Gutiérrez, who has frequently criticized the president on the record number of deportations he has presided over, has scheduled a press conference Wednesday morning in Chicago with the Illinois Coalition for Immigrant and Refugee Rights at which he “will discuss the urgent need for immigration prosecutorial discretion and executive action on the part of the Obama Administration,” according to a statement issued by his office.
In March, the president began a delaying tactic on immigration issues, at first by putting off a Department of Homeland Security review of how deportation practices could be made more humane in order to allow House Republicans to act on a comprehensive immigration reform package.
When it became eminently clear that no immigration legislation was likely to move in Congress, the president threatened to use executive action unilaterally to alter the nation’s immigration policy.
Reportedly at the request of Senate Democrats up for re-election, however, Obama postponed any such action, promising immigration advocates and members of the Congressional Hispanic Caucus that he would act on immigration immediately after the midterm election.
The delays infuriated Gutierrez and other advocates, who've warned the White House that each day of inaction would only further alienate Hispanics, who have come out in overwhelming numbers for Obama and the Democrats over the last several election cycles.

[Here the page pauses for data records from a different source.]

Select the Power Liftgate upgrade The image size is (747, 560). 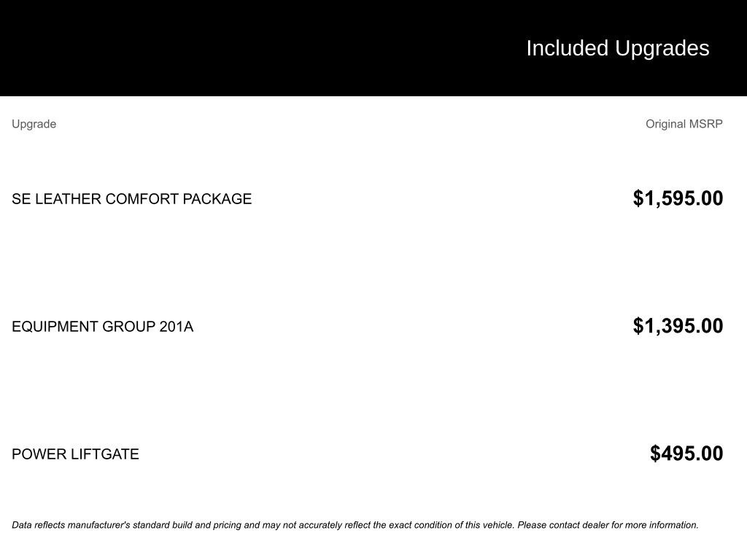pyautogui.click(x=75, y=454)
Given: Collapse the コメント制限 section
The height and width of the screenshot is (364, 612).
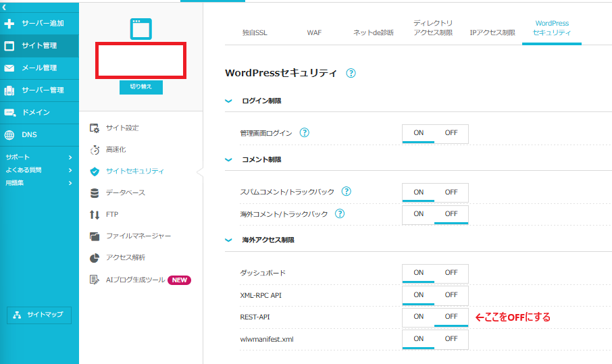Looking at the screenshot, I should click(x=228, y=160).
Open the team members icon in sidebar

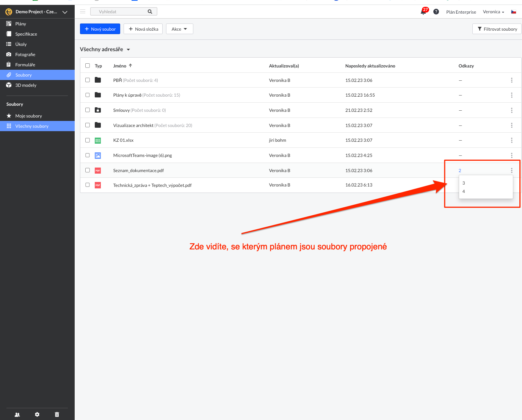pyautogui.click(x=17, y=414)
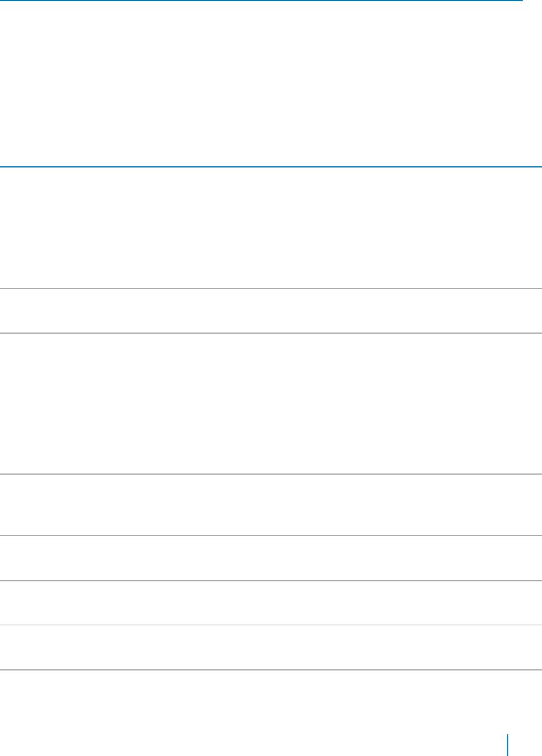Select the blank row under fourth gray line

(271, 558)
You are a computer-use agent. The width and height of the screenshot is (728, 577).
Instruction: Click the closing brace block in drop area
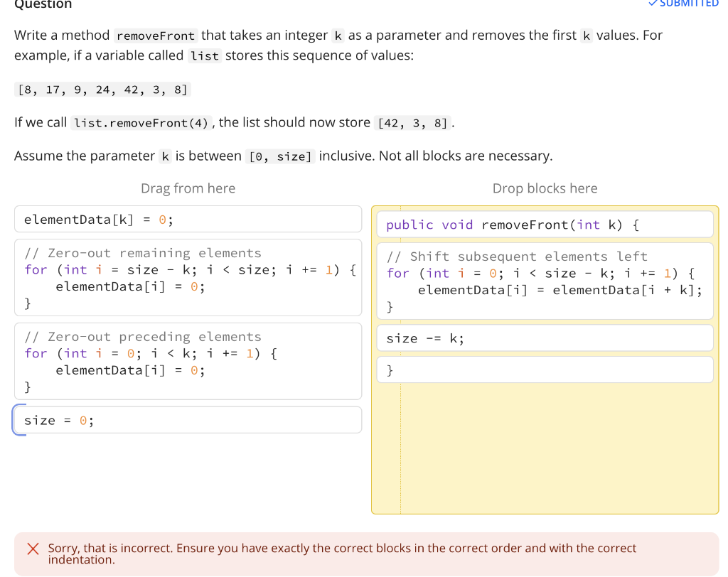545,369
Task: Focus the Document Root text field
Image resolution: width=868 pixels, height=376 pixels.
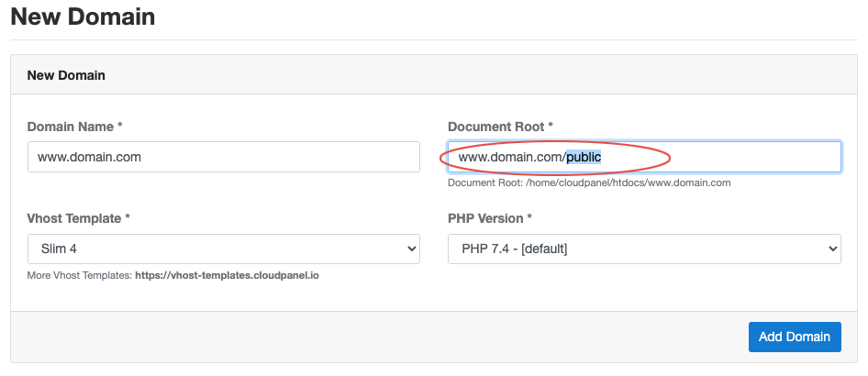Action: point(644,157)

On Thursday of last week, Gutierrez cosigned an editorial published in both English and Spanish with House Minority Leader, Nancy Pelosi, and Zoe Lofgren (both D-Calif.) that stated, “President Obama promised to use his authority under existing law to achieve reform. We do not know exactly what the President will do or when he will announce it, but we are confident he will act.”
They also laid out historical precedent, starting with Republican presidents Dwight Eisenhower, Ronald Reagan and George H.W. Bush, that they believe would give Obama the authority “to make our immigration system better meet the needs of our country and reflect our shared values.”